Я подхожу к окну и открываю створку, холодный ветер бьет в лицо, и я вдыхаю полной грудью свежий воздух. Это действует успокаивающе.
- Если честно, я свободна сейчас. Я не дома, поэтому могу выйти в любой момент.
- А где ты?
- У Августина, это друг моего дедушки, долгая история, - поясняю я, и Чонгук хмыкает:
- Я имею в виду, где ты находишься территориально? Чтобы я мог подъехать.

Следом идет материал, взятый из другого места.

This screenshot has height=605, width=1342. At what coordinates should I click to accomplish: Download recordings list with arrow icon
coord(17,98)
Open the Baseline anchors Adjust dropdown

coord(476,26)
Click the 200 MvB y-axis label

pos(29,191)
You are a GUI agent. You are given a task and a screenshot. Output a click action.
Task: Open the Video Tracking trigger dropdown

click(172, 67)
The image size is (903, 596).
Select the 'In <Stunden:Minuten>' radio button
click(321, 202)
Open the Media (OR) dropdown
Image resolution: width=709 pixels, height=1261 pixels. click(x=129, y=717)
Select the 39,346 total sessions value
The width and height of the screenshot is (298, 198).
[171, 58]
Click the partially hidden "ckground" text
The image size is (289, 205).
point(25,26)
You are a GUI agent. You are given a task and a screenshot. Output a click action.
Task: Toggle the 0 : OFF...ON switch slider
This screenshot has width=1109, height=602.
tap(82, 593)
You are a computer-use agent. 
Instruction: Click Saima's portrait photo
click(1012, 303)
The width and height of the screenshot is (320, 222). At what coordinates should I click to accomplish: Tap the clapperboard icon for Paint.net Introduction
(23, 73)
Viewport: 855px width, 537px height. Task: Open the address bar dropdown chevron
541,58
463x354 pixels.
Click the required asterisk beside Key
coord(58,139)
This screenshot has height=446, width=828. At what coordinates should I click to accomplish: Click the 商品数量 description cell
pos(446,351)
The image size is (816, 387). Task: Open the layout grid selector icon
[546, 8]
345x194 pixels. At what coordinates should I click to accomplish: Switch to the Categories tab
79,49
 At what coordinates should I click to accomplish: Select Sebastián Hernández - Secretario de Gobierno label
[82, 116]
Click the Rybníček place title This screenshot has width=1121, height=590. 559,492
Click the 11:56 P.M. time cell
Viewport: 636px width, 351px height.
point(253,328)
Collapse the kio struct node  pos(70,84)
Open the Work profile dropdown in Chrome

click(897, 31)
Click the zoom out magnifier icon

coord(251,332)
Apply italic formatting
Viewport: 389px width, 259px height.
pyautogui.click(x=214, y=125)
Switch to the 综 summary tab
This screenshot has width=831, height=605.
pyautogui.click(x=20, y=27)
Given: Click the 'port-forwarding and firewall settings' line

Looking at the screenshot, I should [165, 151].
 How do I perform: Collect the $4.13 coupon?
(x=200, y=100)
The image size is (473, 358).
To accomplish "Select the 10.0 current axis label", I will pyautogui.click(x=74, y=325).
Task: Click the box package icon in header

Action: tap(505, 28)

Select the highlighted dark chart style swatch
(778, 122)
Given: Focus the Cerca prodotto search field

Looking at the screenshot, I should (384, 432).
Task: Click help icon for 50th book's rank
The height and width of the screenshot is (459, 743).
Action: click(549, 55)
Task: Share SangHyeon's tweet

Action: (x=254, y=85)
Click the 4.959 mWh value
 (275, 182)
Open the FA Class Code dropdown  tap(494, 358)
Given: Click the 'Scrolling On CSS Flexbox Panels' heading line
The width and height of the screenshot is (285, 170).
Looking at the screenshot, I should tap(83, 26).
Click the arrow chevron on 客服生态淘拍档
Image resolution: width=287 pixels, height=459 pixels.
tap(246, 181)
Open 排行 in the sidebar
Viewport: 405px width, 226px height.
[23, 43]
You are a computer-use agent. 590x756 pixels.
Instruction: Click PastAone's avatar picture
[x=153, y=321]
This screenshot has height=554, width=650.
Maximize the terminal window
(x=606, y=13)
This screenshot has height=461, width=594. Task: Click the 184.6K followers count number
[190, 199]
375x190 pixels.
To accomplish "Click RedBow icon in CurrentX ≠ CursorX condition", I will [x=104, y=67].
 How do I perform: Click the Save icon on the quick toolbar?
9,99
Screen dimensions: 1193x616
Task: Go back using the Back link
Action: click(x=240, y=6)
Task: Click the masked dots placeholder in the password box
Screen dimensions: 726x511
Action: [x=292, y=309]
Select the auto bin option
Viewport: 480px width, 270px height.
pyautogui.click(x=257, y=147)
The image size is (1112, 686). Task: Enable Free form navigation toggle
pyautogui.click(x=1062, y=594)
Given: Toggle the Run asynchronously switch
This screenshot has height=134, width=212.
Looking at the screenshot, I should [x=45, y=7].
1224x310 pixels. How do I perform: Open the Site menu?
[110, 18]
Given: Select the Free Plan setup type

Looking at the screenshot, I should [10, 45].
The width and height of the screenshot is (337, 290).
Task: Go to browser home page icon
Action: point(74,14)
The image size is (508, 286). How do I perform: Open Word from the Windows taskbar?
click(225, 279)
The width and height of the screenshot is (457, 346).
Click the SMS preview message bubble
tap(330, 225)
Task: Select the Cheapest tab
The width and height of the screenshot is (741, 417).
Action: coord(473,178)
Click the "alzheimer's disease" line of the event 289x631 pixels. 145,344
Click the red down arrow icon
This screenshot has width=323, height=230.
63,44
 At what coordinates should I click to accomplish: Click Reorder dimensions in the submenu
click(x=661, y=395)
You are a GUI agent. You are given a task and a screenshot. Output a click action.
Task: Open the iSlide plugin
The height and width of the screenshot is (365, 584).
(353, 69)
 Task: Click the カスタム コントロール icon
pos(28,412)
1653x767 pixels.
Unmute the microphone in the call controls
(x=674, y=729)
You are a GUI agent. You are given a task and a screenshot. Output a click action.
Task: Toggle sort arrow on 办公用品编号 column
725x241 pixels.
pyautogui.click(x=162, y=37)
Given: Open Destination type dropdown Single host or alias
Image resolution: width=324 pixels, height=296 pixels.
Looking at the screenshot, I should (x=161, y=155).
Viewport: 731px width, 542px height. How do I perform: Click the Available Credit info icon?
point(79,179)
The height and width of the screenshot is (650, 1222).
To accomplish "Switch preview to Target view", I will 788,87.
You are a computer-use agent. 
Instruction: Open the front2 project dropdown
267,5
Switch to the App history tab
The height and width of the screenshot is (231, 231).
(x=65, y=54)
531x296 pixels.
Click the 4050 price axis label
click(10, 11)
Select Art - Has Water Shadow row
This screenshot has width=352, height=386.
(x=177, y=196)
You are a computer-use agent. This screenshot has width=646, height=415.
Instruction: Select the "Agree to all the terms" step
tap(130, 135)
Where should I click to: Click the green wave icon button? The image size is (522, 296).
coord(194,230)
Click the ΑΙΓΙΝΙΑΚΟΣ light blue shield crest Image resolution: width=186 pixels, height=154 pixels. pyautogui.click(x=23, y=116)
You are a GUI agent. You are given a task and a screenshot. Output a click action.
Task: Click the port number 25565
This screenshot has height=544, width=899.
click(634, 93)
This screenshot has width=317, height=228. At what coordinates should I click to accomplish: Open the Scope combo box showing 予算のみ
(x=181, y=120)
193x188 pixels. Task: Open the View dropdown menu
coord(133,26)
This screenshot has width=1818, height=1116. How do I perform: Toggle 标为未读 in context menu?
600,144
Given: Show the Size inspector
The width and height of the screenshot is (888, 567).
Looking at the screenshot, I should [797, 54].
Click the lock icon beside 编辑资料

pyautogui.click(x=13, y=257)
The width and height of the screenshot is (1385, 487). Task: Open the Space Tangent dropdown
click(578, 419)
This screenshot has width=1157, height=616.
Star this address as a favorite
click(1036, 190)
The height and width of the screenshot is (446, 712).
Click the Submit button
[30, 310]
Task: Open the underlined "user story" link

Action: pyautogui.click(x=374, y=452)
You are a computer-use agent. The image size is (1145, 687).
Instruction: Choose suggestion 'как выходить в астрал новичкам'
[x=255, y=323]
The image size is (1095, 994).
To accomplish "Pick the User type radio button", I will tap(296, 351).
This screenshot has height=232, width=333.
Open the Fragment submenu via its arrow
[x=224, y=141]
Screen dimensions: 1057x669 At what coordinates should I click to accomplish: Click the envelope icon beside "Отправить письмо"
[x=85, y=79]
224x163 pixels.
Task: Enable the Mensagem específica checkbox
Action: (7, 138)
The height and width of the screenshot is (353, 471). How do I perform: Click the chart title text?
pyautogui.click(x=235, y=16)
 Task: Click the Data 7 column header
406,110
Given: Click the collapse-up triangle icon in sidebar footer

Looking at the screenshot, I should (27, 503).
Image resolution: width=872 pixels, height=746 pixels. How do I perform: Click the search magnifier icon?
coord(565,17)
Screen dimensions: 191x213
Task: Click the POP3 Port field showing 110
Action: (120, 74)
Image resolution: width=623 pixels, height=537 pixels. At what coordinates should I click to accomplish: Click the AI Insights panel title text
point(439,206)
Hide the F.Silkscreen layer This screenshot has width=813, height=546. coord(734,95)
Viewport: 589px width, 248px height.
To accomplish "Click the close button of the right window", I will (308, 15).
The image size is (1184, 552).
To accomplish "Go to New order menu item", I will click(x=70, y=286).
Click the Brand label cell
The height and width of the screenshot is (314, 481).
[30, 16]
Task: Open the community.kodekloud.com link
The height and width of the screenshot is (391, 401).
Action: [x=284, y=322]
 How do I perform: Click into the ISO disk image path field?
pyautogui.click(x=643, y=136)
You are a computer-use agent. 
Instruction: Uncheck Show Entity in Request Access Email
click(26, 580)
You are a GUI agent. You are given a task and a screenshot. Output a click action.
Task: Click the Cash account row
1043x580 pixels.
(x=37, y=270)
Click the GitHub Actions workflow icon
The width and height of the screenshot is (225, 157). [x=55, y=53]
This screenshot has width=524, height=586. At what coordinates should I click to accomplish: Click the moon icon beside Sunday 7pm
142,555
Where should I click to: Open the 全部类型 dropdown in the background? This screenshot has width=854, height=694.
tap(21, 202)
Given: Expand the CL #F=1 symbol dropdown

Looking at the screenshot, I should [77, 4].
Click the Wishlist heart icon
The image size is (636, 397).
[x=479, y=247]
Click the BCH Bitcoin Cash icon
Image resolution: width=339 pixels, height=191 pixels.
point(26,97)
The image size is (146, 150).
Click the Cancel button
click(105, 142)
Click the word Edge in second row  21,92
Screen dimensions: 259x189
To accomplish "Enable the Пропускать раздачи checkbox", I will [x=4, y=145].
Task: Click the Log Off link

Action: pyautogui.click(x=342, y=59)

Я замираю и взволнованно отвечаю:
- Ты сейчас приедешь? Ты можешь?
- Если ты поделишься со мной адресом, то да, - насмешливо говорит он, и уголки моих губ приподнимаются в улыбке.
- Я на улице Риволи, напротив сада Тюильри.
- Мне нужно минут тридцать, чтобы добраться туда. Встретимся около входа в сад.
- Это все происходит по-настоящему?
Чонгук на том конце тяжело вздыхает:
- По-настоящему.
- Тогда до скорой встречи? - Мне все же не верится. Должен же быть какой-то подвох, в моей жизни ничего не бывает так просто.
- До скорой, Лиса . - Он вновь произносит мое имя как-то по-особенному. С такой нежностью, что по коже бегут мурашки.
Я сбрасываю вызов, кладу руку на сердце и не могу поверить, что оно может так быстро колотиться в груди.